Virtually every investor believes that the Chinese internet giant will definitely be a great buy, but not as many investors are committing to translate this statement into action. According to the survey, the success of the IPO will be determined by how the U.S. investors who have never subscribed to Chinese stocks will respond to the IPO. So what is the deal and why would it stand in the success of this IPO?
ConvergEx Group Survey about Alibaba IPO
Here is the summary of the survey:
Future Prospects of Alibaba
- 64% see ABABA as a good long-term (3-5 yrs) investment.
- 88% expects the stock to appreciate in value in the first month of its debut. 52% further believe the stock will gain at least 10% in that period. No one interviewed expected the price to stagnate, but 12% expected a decline in the first one month.
Investing in the Stock
- Merely 43% are planning to buy ABABA when it begins trading.

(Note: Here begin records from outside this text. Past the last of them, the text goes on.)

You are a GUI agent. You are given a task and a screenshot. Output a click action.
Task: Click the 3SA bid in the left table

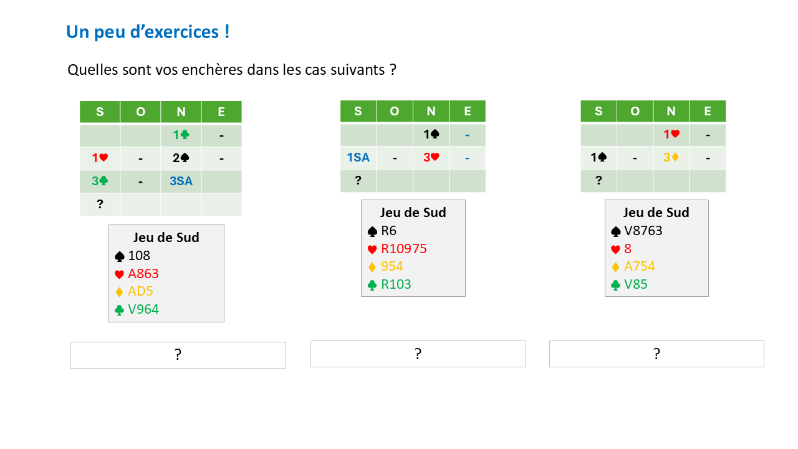pyautogui.click(x=181, y=181)
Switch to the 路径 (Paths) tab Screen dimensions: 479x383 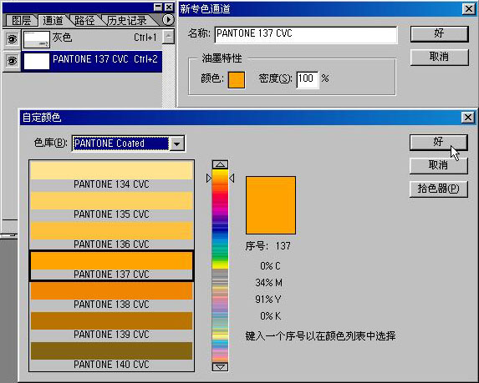pos(84,20)
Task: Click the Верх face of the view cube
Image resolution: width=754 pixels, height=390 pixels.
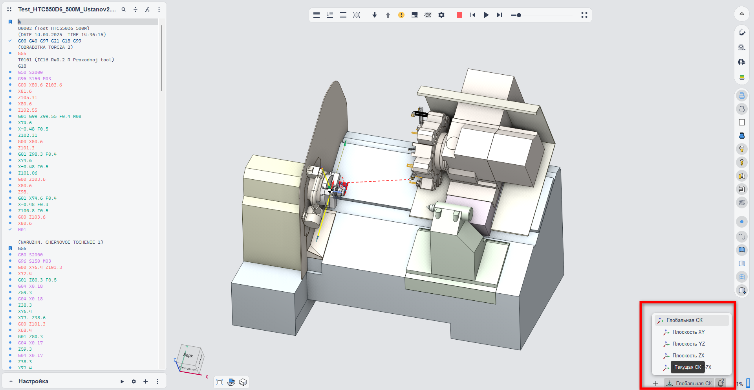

- Among the fund managers who hold Chinese stocks, 60% say they will buy the initial offering. 38% of fund managers who have never invested in Chinese stocks will also make their debut with ABABA.
While explaining the results of the survey, ConvergEx’s chief market strategist Nick Colas said that the tepid appetite for Alibaba stock, despite its obvious success, is not about the company, but rather about its country of origin.

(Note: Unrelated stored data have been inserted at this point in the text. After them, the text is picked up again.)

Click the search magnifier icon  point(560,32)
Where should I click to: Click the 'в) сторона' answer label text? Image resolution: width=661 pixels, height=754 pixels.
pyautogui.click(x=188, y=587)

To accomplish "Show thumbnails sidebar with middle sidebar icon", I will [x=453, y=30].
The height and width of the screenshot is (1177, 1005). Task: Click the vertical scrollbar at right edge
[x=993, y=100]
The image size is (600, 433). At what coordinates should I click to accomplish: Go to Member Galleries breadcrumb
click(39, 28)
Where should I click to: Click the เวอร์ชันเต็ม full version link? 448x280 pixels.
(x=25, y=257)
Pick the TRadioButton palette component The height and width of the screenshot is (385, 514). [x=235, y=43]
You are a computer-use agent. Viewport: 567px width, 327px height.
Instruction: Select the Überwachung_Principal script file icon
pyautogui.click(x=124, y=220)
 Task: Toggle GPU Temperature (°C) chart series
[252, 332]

It is obvious that the U.S. investors have their reasons against the Chinese stocks. So what has happened in the previous Chinese tech companies IPOs, and have the stocks fared well after their debuts?
According to Bloomberg data, the past 12 months has seen at least 16 Chinese companies go public in the U.S. stock markets. 12 of these companies operate internet related businesses. In average these companies have gained 44%. Here are a few examples:
|Company||Description||IPO Month||IPO value||Gain/Loss|
|58.com Inc. (WUBA),||Online classifieds||October||$245.1 million||140%|
|Autohome Inc. (ATHM),||Car information website||December||$132.94 million||110%|
|Weibo Corp||Social media platform||April||$285.6 million||24%|
|JD.com Inc.||Online retail site||May||$1.78||42%|
While the IPO market in the U.S. is generally at its best since the 2000 dot-com bubble, the Chinese internet companies have rewarded their investors with better returns than their U.S. peers, thanks to increasing consumption of ecommerce services in the world’s populous country.

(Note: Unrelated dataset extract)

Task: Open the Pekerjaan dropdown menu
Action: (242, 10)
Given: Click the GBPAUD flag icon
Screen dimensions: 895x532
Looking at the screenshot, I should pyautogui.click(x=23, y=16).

Recently there was a red flag raised concerning the corporate structures of Chinese companies that pose potential risks to the U.S. investors. Perhaps this could be the cause for investor apathy for Alibaba’s upcoming IPO.
It is wise to be cautious, but missing out on Alibaba could be highly regrettable. The company already came clearabout the VIE structures used to bypass the Chinese foreign ownership legislation. So there is hope that all will be well, and so don’t worry much about the aftermath of the Alibaba IPO.